Archetypes are original pictures in the minds
of all people. These pictures are such things as dragons, snakes,
gods, goddesses, blinding lights, altars, thrones, kings, and princesses.
The archetypes are symbols for fears, hopes, events, and ideals that
all human beings share at a fundamental level. People also seemed
to dream about different events at different stages of their lives.
These events were such things as dying and coming back to life, killing
monsters, saving people, climbing, searching and finding things.
Jung was interested in dreams because he knew
that dreams come from that part of the mind that is not available to conscious
thought, the subconscious mind. He was convinced that all the subconscious
fears and desires of each individual are shared by all humans in every
culture on earth. He developed the idea that the whole human race
somehow shares a universal soul with the archetypes as its dream images.
Jung, and others who came after him, began
to look at myths and fairy tales from around the world in a new way.
Here, again, it was found that they contain the same common themes that
individual dreams have. Is it possible that, all people having dreamed
the same dreams, have created similar fairy tales and myths? If this
is true, what sorts of themes, symbols, and life stories should we look
for in both our own dreams and our fairy tales and myths.
These themes and symbols are called metaphors
in our literature and films. A popular fairy tale of our time that
uses such metaphors is The Wizard of Oz, the story of a little girl
from Kansas, Dorothy, who gets carried off into the land of Oz by a tornado.
Dorothy and her dog Toto try to find their way back home to Kansas.
They hear of a wizard who can show them the way.
On their way to find the wizard, Dorothy and
Toto meet a scarecrow, a lion, and a tinman who begin to travel with them.
The scarecrow wants the wizard to give him brains. The lion wants
courage. The tinman wants a heart. Dorothy and Toto want to
go home to Kansas. A wicked witch tries to prevent the 5 travelers
from reaching the wizard in his castle, but eventually they do arrive.
From all appearances this is a child’s story
or fairy tale of the physical events which happen to Dorothy and her friends.
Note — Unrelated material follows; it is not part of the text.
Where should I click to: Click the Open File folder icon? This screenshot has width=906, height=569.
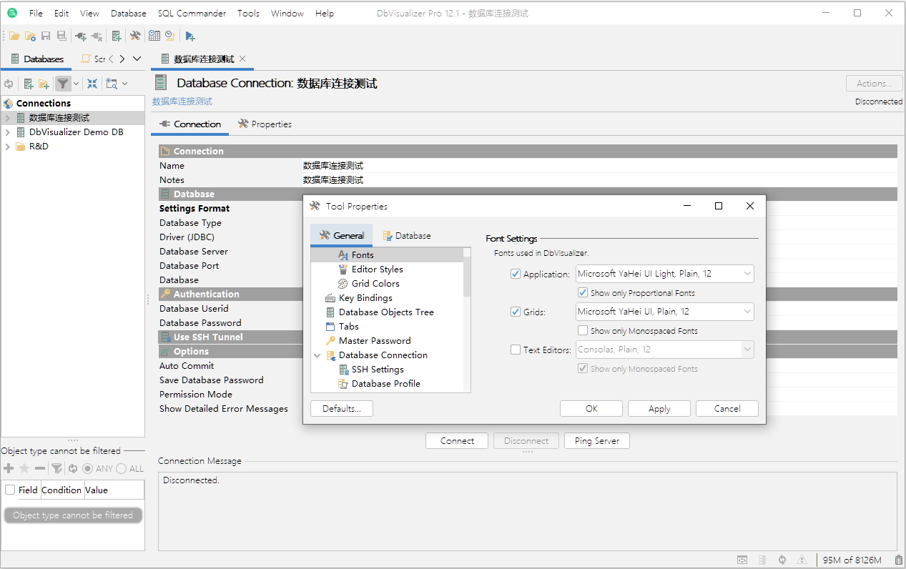coord(14,36)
Beneath these physical events, when we look closely, we see the metaphors
for the different aspects of an individual who is seeking to develop his
or her own potential. Following are the metaphors we encounter in
the story:
Dorothy is every person...the seeker.
The scarecrow is the intellect or brain.
The lion represents the physical body.
The tinman represents emotions.
The witch is our limiting beliefs that keep
us from achieving our goals.
The wizard is the mind creating metaphors.
The castle is every person’s potential.
Toto is Dorothy’s grounding in reality
and gives her the knowledge that she isn’t dreaming.
The entire story is an allegory of each of
us as we strive to be all that we can be. In order to reach our potential,
we have to get the body, emotions, and intellect to work together in a
harmonious way, rising above our limiting belief. The mind must convince
the body, emotions, and intellect to cooperate to achieve our potential.
Fears are our own beliefs projected onto reality; they limit our ability
to achieve our potential if we allow them to.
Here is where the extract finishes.